第8話 好物はマスカット
「ったく母さん、勘弁してよ……!」
口の中には、苦みが充満し続けていた。
その原因は言わずもがな、さっきルキアと母さんによって食べさせられたピーマンだ。
小さい頃からずっと避けてきた、緑色の恐るべき拷問器具。それを大量に口に突っ込まれたせいで、この上なく気分が悪かった。
「あはは、ごめんごめん智」
皿を洗いながら、笑い交じりに言う母さん。
はっきり言って……というかはっきり言わなくても、反省の色など微塵も感じられなかった。

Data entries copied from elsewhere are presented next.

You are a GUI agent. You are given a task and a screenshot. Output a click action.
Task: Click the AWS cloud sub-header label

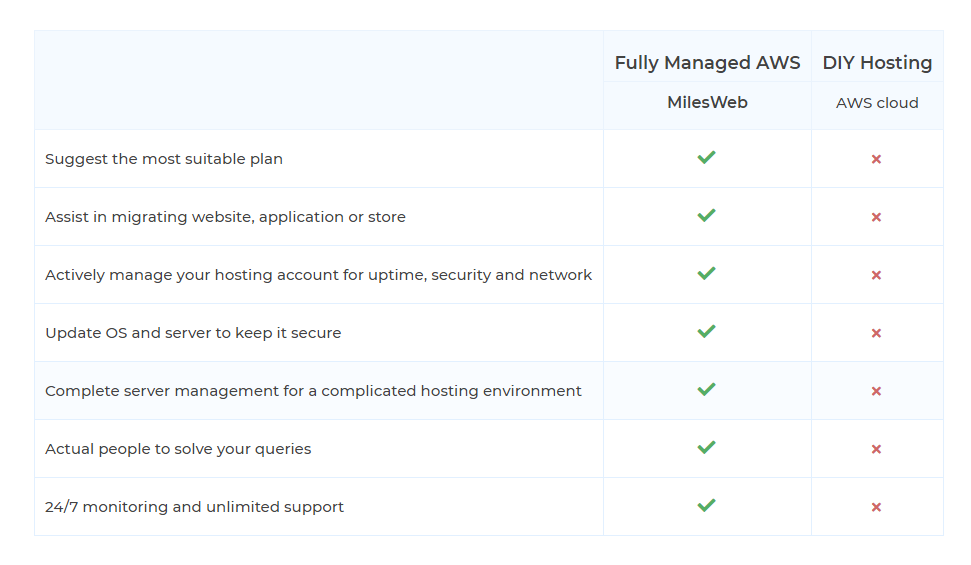pos(877,103)
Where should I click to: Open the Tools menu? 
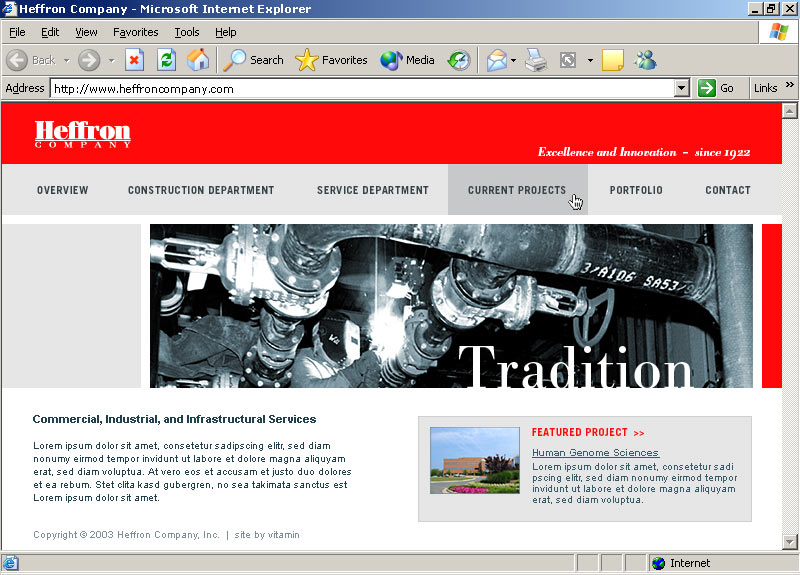(x=187, y=32)
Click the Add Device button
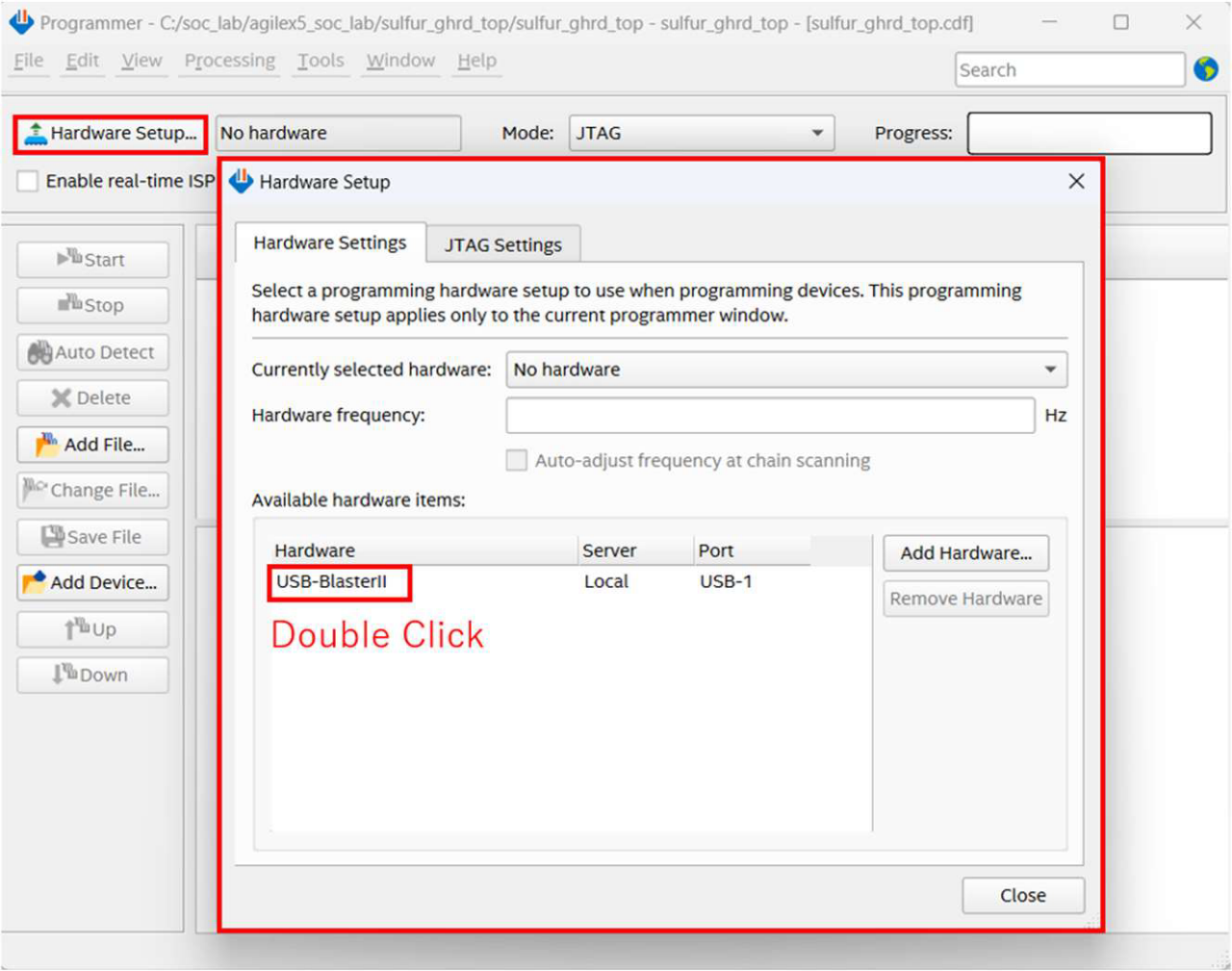This screenshot has width=1232, height=971. click(x=92, y=583)
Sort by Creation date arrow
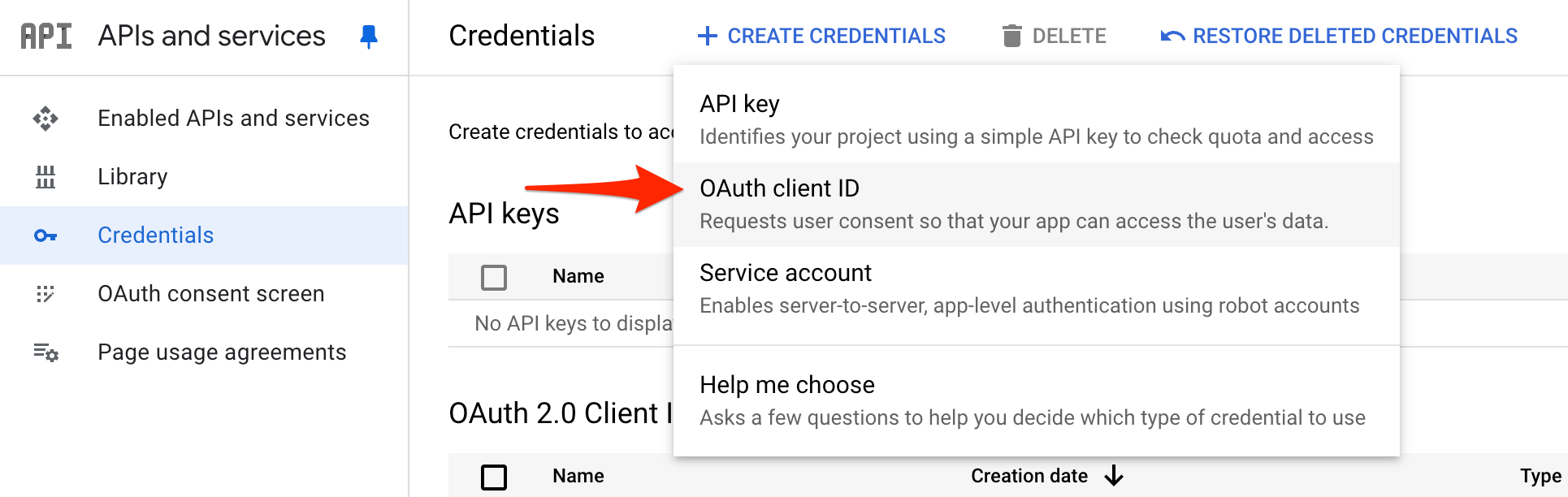The width and height of the screenshot is (1568, 497). coord(1114,476)
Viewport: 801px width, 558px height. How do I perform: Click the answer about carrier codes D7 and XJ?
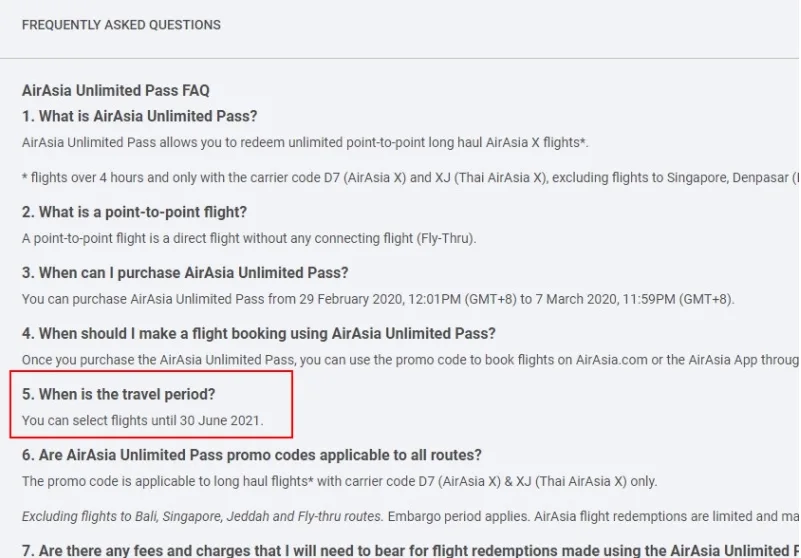339,481

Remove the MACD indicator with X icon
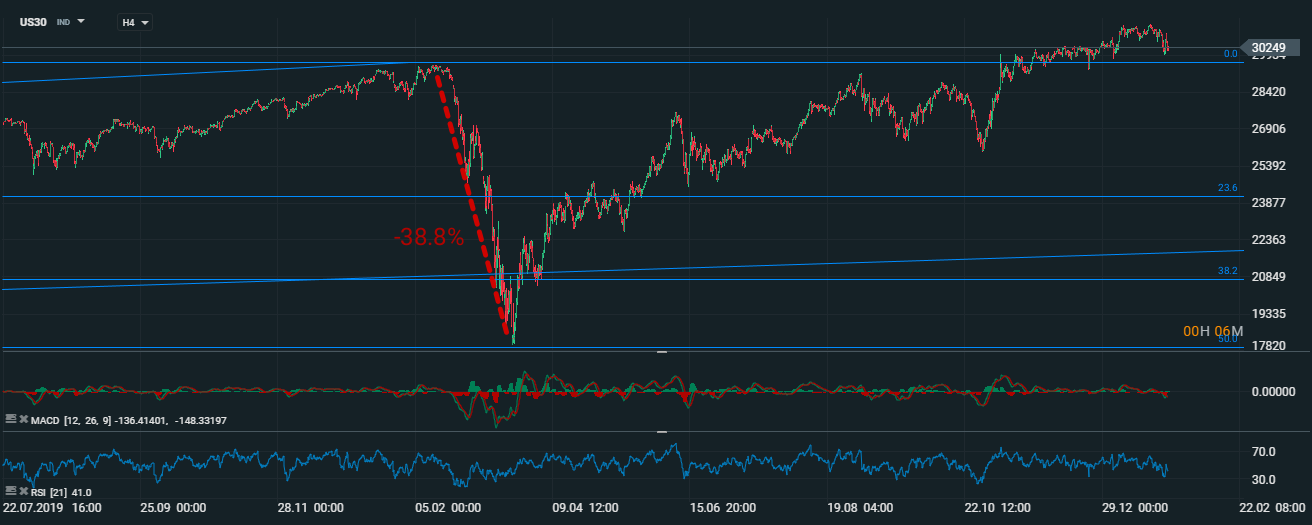click(23, 420)
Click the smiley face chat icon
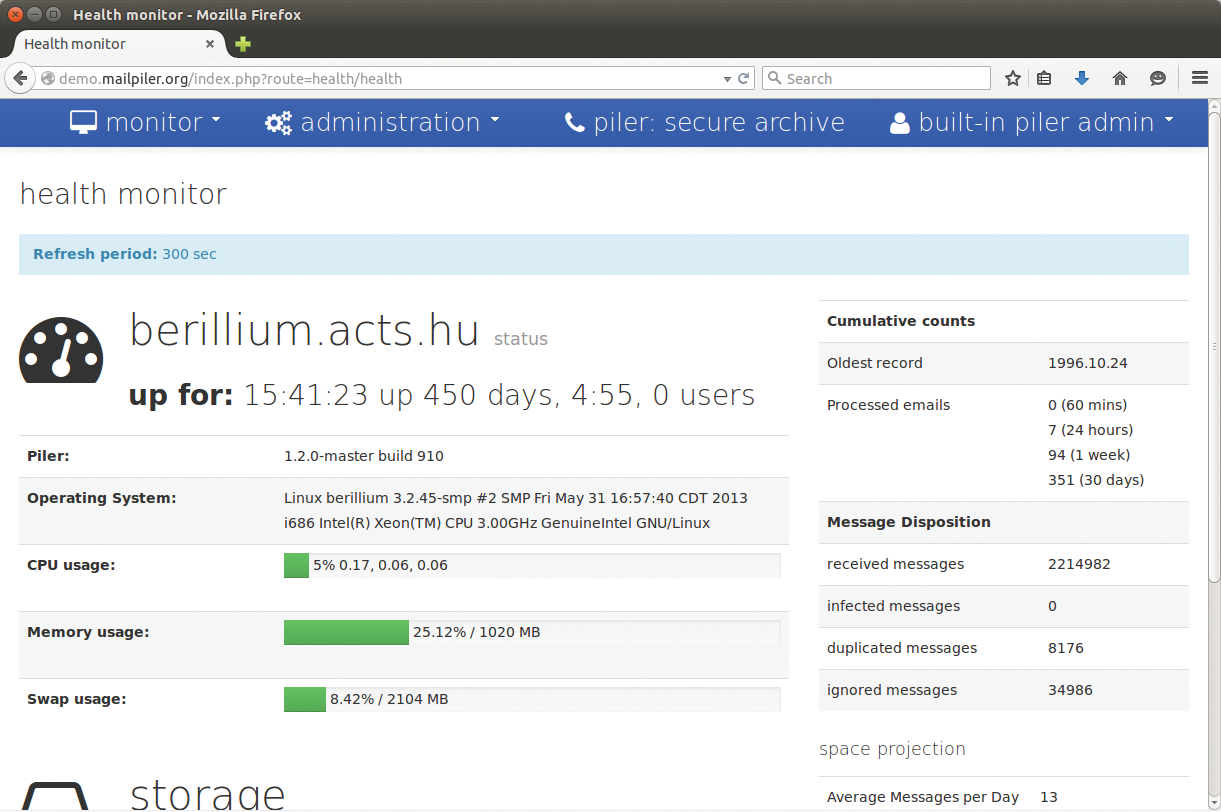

「ピーマン美味しいじゃない。どこが嫌だっていうのよ?」
腕を組みながら言ったのは、ピーマン強要事件の実行犯たるドラゴン少女だった。
「美味しいわけあるかよ、お前俺を殺す気か!」
「ピーマンで人が死んだら大騒ぎよ、大袈裟よあんた」
正論で言い返されてしまう。
ピーマンが美味しいだなんて理解できん、このドラゴン少女、味覚がイカれてるんじゃなかろうか……。
「ちょっとあんた、今何か失礼なこと考えなかった?」
ルキアに睨まれて、俺はビクリと体を震わせた。
「い、いやっ、何もっ!」
機嫌を損ねれば、またピーマンを食わされるかも知れない。
人間の姿であっても、ルキアはドラゴン。力では到底敵わないのだ、何かの拍子でスイッチを入れさせてしまえば、手痛い反撃を受けることは目に見えている。
台所から、母さんの笑い声が聞こえてきた。
「楽しいわねふたりとも、それじゃあお買い物、お願いできるかしら」
洗い物を終えた母さんが手を拭き、俺達のほうに歩み寄ってくる。
さっき聞かされたのだが、母さんは今日の午前中に用事があり、俺達に買い物を頼みたいらしいのだ。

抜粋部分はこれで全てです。